FRANK: how is a genuinely saved person different from an unregenerate person?

TERRY: how is a genuinely saved person similar to an unregenerate person?

The Right Balance (positively put)

The Right Balance (negatively put)

Going back for a popcorn refill!

Terry Rayburn said...


"how is a genuinely saved person similar to an unregenerate person?"

In the context we are discussing:

1. Both are able to sin.
2. Both do sin.

BTW, I agree with Cent's answer to your question.

Nicely done, Dan. Thanks.

DJP said...

Frank, Terry — thank you both.

Stefan said...

Good idea, Dan: Your twin questions distilled everything down to the essentials.

As an aside, in Knowing God (1973), p. 233, J.I. Packer treats Paul as describing himself post regeneration in Romans 7, but going on to show the solution to the redeemed Christian's predicament in Romans 8, with glimpses of the same hope that Ezekiel (the commenter, not the prophet) mentioned a few comments back.

Stefan said...

Not that just because so-and-so says so, it is; but I respect him as a sound teacher.

Brad Leber said...


Forwarded this to my entire email list...

It should be published in a small booklet/tract format!

Thank you.

Jim said...

Everyone is different. Some may consider one extreme and the other is not while another person is the opposite. God teaches is different through our sanctification. God's divine intervention BOTH WAYS. All circumstances can turn people to God. Romans 8:28-29 "And we know that God causes everything to work together for the good of those who love God and are called according to his purpose for them." Romans 9:18 Therefore God has mercy on whom he wants to have mercy, and he hardens whom he wants to harden

I have learned to understand the true nature of the Christian life which is unpredictable and expanding called "sanctification". God does not desire to destroy my will, but to sanctify “my will into His will”. The primary work of Christ in redemption is to justify and sanctify believers. God works all things together for His purposes. I have learned that even though God does not always permit such serious life-changing situations in my life, but He did lead me into life-changing experiences that heighten my effectiveness in the ministry (or ministries) whenever and wherever He put me.

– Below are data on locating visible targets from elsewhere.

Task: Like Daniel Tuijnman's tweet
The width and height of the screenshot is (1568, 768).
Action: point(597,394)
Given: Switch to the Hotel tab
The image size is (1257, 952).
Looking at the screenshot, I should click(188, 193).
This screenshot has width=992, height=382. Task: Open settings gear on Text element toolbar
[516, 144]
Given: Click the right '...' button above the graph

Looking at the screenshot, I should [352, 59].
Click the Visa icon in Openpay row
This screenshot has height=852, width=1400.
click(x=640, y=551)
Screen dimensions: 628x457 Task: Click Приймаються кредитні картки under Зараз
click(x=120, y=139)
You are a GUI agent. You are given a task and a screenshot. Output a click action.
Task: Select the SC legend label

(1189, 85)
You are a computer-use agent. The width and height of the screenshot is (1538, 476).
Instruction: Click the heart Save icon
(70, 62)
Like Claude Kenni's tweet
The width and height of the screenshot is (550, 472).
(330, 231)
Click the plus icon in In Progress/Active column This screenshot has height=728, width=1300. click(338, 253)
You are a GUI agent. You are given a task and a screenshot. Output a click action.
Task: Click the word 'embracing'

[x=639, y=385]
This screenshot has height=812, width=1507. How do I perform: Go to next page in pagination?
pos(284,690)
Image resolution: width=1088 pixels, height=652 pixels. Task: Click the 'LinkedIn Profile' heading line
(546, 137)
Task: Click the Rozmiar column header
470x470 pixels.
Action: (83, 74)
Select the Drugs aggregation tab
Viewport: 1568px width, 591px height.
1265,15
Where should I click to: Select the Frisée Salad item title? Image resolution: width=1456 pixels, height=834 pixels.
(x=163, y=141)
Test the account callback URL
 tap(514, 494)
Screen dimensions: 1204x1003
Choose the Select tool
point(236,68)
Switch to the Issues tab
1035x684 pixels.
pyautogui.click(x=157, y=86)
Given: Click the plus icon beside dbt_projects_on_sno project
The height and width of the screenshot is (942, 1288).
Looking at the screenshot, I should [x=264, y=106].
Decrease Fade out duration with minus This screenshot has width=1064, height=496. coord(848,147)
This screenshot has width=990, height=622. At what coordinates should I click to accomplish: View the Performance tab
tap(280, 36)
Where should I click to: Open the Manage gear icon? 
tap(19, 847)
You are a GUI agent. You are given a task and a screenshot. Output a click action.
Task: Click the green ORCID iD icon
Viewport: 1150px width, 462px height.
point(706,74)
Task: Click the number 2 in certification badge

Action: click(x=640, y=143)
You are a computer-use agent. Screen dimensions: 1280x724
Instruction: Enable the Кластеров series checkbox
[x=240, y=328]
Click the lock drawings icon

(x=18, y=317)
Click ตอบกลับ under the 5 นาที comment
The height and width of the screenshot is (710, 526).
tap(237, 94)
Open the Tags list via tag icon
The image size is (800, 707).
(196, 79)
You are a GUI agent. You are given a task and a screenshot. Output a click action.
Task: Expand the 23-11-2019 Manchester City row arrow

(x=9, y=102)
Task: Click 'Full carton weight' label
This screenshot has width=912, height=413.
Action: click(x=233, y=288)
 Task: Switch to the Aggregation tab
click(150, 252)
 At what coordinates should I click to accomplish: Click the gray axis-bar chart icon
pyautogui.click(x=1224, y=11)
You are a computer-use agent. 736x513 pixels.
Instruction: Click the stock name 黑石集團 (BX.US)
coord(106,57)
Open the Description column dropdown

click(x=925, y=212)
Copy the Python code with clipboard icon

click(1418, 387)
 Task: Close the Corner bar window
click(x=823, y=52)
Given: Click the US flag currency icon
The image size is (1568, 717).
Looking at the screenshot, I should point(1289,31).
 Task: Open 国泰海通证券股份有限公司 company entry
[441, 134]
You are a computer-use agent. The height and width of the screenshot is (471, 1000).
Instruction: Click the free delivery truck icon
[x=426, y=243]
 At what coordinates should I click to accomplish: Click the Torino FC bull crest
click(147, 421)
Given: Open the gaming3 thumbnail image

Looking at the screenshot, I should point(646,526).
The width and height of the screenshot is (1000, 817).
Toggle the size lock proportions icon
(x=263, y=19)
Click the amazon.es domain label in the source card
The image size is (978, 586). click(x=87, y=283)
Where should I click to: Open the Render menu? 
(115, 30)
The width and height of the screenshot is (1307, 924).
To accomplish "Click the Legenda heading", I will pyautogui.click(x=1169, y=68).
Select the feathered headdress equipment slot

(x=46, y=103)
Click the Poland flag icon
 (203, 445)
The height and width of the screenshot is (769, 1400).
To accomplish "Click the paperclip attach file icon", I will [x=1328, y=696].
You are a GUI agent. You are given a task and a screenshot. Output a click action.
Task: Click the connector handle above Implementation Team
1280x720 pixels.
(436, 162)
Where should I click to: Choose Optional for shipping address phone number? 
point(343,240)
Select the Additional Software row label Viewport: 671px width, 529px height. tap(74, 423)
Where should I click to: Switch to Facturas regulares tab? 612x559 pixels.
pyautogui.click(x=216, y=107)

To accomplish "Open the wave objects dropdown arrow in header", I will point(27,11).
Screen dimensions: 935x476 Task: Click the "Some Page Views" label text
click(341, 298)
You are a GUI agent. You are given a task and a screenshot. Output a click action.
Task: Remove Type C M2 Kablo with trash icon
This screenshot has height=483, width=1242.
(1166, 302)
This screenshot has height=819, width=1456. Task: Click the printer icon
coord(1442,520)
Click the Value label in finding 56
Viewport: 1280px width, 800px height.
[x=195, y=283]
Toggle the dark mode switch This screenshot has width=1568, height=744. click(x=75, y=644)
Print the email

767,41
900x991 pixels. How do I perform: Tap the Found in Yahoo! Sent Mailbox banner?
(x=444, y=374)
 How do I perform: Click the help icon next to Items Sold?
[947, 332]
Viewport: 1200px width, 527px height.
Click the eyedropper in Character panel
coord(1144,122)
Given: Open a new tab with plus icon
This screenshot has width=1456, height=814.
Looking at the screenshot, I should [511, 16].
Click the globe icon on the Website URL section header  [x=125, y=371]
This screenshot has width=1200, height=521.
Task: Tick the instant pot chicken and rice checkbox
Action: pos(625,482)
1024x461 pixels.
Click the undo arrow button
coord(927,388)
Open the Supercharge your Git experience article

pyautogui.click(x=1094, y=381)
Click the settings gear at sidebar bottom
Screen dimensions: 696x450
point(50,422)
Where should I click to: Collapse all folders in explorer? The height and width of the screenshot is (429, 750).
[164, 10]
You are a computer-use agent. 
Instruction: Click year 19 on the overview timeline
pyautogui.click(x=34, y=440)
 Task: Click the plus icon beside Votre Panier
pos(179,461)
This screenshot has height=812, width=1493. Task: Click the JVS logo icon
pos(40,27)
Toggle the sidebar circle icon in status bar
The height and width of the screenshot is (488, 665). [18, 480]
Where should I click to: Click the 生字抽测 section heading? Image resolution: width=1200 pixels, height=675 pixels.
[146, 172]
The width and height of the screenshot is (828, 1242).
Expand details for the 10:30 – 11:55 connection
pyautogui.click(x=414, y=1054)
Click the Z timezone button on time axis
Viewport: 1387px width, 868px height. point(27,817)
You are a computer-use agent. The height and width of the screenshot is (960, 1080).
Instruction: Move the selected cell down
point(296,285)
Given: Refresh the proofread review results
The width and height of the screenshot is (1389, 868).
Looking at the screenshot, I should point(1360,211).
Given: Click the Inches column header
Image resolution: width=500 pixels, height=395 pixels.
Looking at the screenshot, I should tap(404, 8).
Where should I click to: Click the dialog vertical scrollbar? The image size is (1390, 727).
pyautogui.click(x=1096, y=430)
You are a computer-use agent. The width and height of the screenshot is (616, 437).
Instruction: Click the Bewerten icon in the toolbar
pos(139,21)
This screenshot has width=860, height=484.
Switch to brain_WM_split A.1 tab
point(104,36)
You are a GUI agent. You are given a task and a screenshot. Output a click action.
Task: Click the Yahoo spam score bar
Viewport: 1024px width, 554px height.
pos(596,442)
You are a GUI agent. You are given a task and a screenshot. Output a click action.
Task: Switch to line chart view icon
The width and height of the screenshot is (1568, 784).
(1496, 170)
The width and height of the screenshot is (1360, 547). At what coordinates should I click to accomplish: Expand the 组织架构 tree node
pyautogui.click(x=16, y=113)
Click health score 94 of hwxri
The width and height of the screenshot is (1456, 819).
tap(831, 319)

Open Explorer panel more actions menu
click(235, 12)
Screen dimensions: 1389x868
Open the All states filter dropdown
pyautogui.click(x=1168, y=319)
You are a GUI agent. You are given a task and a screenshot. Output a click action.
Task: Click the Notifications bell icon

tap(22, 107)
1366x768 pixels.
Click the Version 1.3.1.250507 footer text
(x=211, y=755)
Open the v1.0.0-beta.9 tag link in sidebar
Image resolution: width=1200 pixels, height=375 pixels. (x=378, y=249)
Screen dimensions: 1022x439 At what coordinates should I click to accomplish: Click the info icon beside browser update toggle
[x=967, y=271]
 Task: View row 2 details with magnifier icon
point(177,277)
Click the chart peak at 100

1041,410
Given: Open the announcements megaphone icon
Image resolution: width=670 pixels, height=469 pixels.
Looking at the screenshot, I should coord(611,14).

One side trials may be viewed as coming from God to bring out the BEST in me (See: Gen. 22:1-2, 15-18; Hebrews 11:17).

On the other side of the coin, Satan attempts to tempt us and trials to bring out the WORST in me (see: James 1:13-14).

I could have despise my trials instead of embracing them but I didn't because of God's grace.

DJP said...

Everyone is different


We do have that in common.

ba-dum bum!

centuri0n said...


This post only works if you are ready and willing to answer the question, "what must I do to be saved".

It also has a few typos.

C.T. Lillies said...

I think I'll keep my spot, standing at the back of the church hat in hand brothers and sisters. 'Woe unto me, a sinner...'

NWProdigal said...

I am completely in agreement with Terry Rayburn's take. Especially his 3rd and 4th replies.

My problem with the article lies completely within the context of paragraph thirteen. It rather assumes that we, as Christians, are still doing the things we used to do with the same disinterested lack of guilt.

The remark about using someone else's body for our own cheap thrills with the end result of an abortion seems rather callous and unrepentant. I realize it is a generalization, but it also appears to be a generalization of typical believers.

Forgive me if I misunderstand that part of the article, but that's where my antennae went up!

I agree with Terry that Paul, in Romans 7, is talking about his flesh, not his nature. And he is talking in the present tense, although he seems to exaggerate his propensity to not do what God wants him to. His life is evidence that he was more obedient than not, eh?

I recently came to understand what Paul means when he says "So now it is no longer I who do it, but sin that dwells within me." (Romans 7:17 ESV) This, as was noted by others, doesn't absolve us of guilt, if we do not crucify the flesh by refusing to obey it. But, it does mean we have a new nature that resists doing what we used to do, and did it without giving it a second thought.

Great discussion!

Michael Coughlin said...

What a breath of fresh air and a good encouragement to the saints at anytime.